_Task goal_: Where a line below includes the word "pixel", copy that line.

_Records from a data collection_:
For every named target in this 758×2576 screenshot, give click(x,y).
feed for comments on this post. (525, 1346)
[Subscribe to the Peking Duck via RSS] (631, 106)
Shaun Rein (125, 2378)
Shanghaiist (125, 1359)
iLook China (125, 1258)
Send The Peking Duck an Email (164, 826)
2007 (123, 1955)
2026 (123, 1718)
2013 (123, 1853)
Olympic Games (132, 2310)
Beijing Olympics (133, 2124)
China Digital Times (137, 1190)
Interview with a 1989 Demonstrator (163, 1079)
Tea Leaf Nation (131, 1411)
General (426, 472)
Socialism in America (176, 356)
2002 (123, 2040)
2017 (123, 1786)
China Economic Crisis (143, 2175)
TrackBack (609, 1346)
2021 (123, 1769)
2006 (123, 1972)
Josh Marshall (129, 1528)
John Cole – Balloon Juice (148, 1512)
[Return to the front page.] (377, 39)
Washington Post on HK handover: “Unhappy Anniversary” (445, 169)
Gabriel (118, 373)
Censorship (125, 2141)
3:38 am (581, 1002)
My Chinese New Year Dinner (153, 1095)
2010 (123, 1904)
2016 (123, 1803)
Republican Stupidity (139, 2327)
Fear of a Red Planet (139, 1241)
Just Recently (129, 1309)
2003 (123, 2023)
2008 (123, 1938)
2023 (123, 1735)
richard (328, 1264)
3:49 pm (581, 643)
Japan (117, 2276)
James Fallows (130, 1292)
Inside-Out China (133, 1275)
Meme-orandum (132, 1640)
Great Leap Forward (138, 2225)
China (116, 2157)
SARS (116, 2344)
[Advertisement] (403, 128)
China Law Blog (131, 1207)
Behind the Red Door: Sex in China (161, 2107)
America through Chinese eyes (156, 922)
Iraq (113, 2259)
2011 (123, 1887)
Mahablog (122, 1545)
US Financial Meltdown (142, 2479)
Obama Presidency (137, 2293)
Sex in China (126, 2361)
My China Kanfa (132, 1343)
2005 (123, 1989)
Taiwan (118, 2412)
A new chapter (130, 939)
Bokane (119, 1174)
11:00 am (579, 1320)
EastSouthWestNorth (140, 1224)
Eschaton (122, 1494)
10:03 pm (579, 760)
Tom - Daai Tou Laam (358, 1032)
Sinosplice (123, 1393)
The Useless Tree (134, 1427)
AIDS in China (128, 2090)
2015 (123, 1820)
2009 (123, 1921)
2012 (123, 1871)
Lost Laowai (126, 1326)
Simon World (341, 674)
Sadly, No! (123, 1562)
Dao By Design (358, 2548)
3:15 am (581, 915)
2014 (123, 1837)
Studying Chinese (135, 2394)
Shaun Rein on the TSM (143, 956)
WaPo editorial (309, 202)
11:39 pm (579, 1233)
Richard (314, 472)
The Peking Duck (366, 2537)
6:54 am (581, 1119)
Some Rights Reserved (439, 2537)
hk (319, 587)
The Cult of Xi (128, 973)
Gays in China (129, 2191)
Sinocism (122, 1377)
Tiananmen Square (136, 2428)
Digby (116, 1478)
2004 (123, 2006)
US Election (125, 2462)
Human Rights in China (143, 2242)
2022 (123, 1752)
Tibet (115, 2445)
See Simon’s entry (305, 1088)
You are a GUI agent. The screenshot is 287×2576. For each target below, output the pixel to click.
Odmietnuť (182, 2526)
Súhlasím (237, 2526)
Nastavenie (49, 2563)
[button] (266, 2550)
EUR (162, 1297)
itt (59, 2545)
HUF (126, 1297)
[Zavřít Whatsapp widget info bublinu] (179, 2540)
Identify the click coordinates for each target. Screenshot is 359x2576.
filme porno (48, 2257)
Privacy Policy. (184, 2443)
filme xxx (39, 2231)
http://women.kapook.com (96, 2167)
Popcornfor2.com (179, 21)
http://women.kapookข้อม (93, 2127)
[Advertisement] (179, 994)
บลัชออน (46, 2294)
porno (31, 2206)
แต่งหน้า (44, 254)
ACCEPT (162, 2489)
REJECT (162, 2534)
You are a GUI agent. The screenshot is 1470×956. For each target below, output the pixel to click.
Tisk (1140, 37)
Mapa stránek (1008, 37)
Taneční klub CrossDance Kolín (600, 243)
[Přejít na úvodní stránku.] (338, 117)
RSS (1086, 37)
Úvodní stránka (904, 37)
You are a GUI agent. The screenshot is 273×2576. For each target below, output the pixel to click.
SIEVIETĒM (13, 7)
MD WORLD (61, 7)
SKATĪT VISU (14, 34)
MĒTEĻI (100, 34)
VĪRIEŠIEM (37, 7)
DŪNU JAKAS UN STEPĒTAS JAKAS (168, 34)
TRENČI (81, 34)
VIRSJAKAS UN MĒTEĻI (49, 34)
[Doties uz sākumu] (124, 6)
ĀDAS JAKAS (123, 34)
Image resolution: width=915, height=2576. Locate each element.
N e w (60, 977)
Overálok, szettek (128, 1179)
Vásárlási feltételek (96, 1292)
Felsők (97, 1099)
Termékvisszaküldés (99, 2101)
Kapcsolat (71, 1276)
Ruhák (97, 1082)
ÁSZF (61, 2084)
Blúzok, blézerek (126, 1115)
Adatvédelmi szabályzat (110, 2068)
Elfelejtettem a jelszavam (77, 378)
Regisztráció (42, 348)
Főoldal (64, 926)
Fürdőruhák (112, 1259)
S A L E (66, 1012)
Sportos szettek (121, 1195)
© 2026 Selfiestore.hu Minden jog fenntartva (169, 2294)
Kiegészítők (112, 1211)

_Written solution_:
You are a GUI agent. The screenshot is 287×2576. For each target below, output the pixel to click.
You are a GUI agent. The screenshot is 1470×956. For each target below, output the pixel to click.
You are a GUI agent. The screenshot is 273×2576. For each target below, output the pixel to click.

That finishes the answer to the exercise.